Well, American Ninja Warrior is back on so Feisty Pants is thrilled. In
case you don't watch, its a show about athletes running an extreme obstacle
course based on a Japanese game show. She likes the show almost as much as she
liked the original Japanese version. That show absolutely fascinates her. She
could watch/listen to it for hours. We never really were sure why. It's in
Japanese with subtitles which I don't think she could read (subtitles move too
fast). But who am I kidding, Feisty Pants is quirky bundle of awesome
paradoxes. For all we can tell, she could understand Japanese. She certainly
loves when people prat fall into mud puddles so the show is a hit with her all
around.
But now she watches in English so she can hear what's going
on. So she hears a lot about parkour. (The free runners tend to do well.)
And soooo last night when they announced a contestant was a parkour instructor,
she asked if she could take parkour classes. Ponder that. The kid who cannot
stand or even sit unaided wants to go free running. No way in hell do I EVER
want to tell her she cannot. I want her to expect miracles from and for
herself. I grew up with disabled siblings. My family has quite a history of
defying people's (especially medical type people's) expectations. Mostly
because we are stubborn and, to be honest, a little pushy. We just see those
qualities as virtues not vices. And it all starts with thinking "why the heck
not?" My mother once told me that when my sister was born with Down Syndrome (in '59), she went
to doctor after doctor seeking a better answer than institutionalization or a shrug of the shoulders. (It
really was the dark ages for disabled children.) Finally a doctor told her,"

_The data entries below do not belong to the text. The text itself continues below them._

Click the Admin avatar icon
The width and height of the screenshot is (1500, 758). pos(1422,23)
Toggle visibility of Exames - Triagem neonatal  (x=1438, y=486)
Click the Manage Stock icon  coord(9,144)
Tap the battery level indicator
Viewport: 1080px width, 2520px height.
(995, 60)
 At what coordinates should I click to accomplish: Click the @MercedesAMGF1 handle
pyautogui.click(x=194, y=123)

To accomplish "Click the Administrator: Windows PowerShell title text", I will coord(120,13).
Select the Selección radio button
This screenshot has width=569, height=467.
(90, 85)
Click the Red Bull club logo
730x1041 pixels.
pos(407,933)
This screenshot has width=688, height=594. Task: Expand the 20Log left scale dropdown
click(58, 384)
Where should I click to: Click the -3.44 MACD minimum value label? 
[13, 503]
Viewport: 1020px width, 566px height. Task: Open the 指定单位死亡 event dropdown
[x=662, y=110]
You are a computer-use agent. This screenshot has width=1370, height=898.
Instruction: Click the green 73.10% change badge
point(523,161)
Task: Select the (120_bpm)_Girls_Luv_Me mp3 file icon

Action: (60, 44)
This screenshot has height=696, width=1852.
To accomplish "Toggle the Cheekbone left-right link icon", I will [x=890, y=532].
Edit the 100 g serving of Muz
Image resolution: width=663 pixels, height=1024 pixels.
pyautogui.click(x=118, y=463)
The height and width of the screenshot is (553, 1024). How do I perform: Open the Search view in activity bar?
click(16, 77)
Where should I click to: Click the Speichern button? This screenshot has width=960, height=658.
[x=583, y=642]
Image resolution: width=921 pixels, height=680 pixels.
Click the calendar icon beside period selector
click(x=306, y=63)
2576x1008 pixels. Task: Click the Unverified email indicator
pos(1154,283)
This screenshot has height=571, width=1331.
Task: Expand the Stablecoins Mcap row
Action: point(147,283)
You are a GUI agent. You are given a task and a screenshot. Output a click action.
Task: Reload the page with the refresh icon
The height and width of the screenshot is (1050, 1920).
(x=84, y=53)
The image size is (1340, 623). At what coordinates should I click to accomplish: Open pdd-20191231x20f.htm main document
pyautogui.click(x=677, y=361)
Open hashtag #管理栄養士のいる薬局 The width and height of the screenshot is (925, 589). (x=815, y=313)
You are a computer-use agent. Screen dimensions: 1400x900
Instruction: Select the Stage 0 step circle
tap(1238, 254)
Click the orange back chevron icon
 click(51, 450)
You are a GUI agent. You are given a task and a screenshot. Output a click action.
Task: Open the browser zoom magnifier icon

Don't lower your expectations. If you expect a two year old to pick up their
toys, then your two year old should pick up her toys. It's your job to figure
out HOW."
But I cannot think of anyone who teaches a class like that who
would want liability of teaching anyone, let alone a child, with Amara's level
of disability. I can only imagine how much such an instructor would cost- it would
have to be one on one or maybe even two on one instruction. But again, no way
in hell am I willing to simply tell her no. I want her to shoot for the moon. And
even occasionally fail . And then pick herself back up, dust herself off, and
try again. And again. And again, if necessary.
I want my very vulnerable youngest child to know, down in the
very fiber of her being, in the very marrow of her bones that she can do any
damn fool thing she has set her mind on. Even something as stupid as jumping off
buildings for the hell of it. Heck, she has already looked death in the eye and
it blinked first. But how on earth do I figure out this version of how?